Copy out the material below word for word, leaving out the pictures.

#### EXERCISE INPUT
_ _ _ _

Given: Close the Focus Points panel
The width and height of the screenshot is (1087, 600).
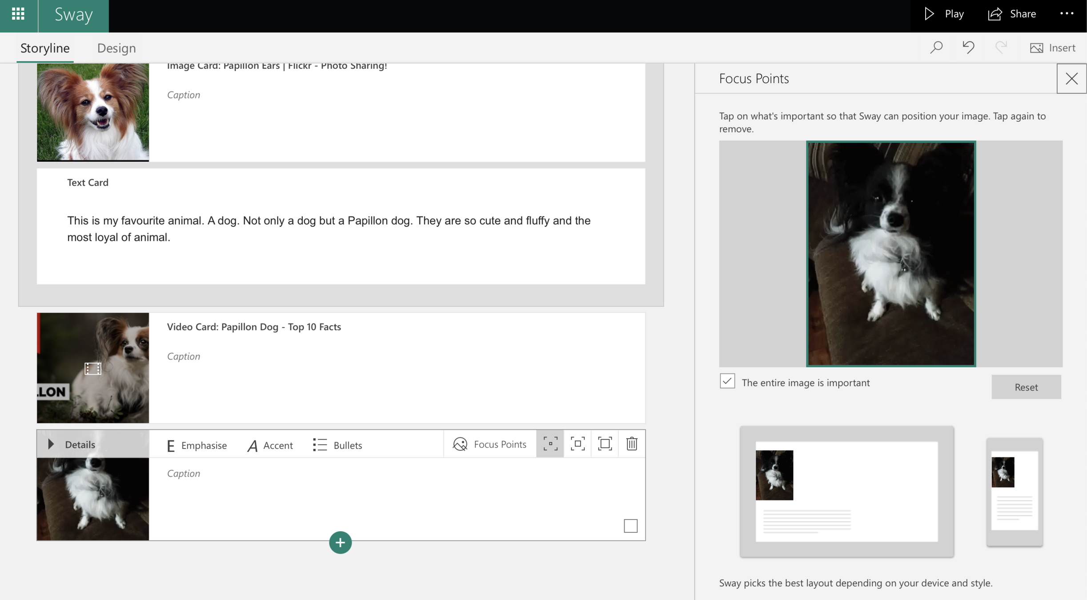Looking at the screenshot, I should coord(1071,79).
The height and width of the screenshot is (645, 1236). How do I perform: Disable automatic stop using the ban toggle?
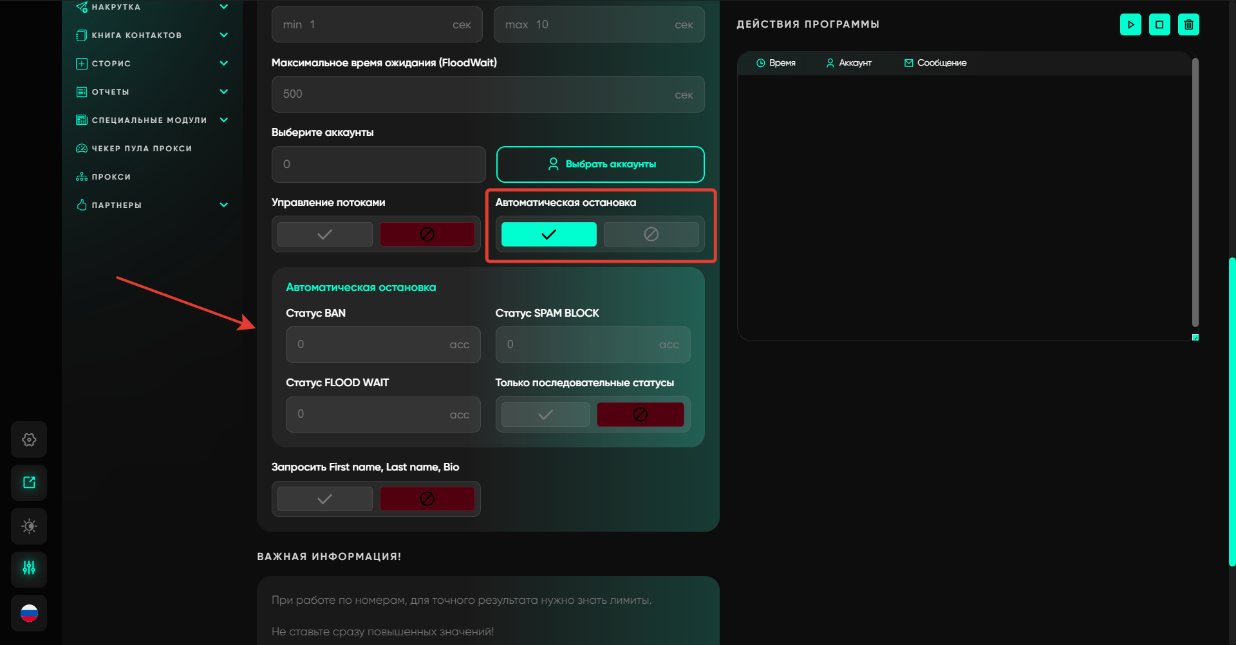tap(651, 234)
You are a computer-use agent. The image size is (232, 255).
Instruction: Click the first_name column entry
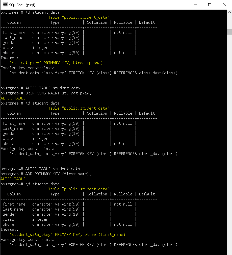pos(14,32)
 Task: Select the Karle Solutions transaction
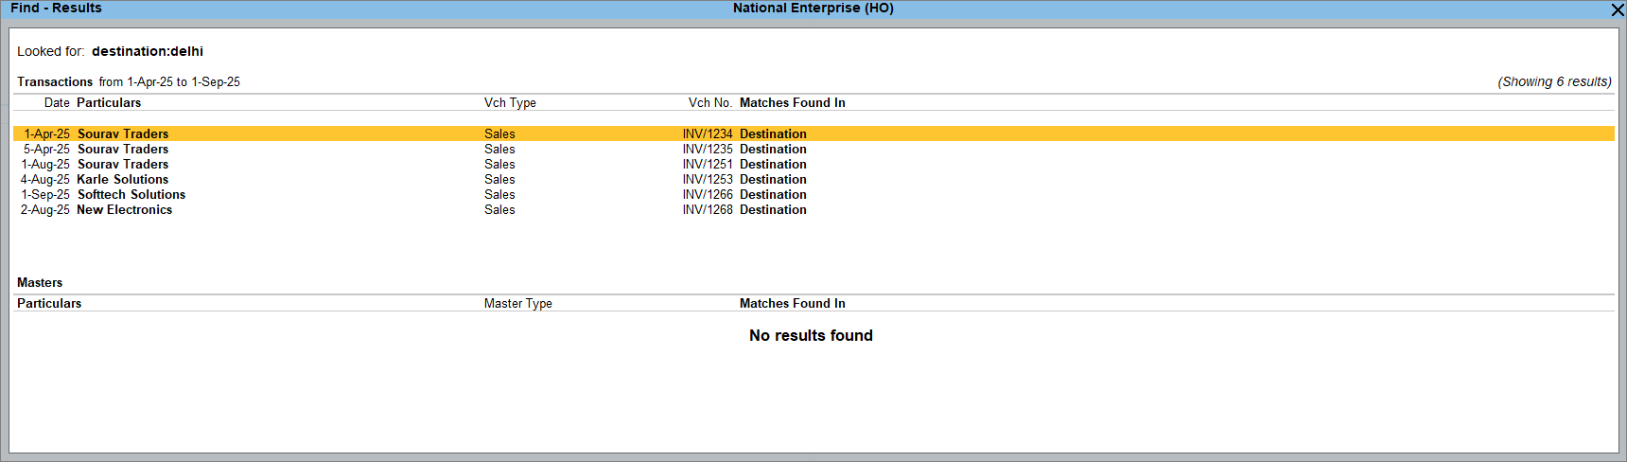pyautogui.click(x=123, y=179)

_ _ _ _

#### RESULT FOR THIS EXERCISE
Given: Close the Focus Points panel
The width and height of the screenshot is (1087, 600).
Looking at the screenshot, I should coord(1071,79).
The height and width of the screenshot is (645, 1236). How do I perform: Disable automatic stop using the ban toggle?
tap(651, 234)
You are a computer-use agent. The image size is (232, 255).
Instruction: Click the first_name column entry
pos(14,32)
 Task: Select the Karle Solutions transaction
pyautogui.click(x=123, y=179)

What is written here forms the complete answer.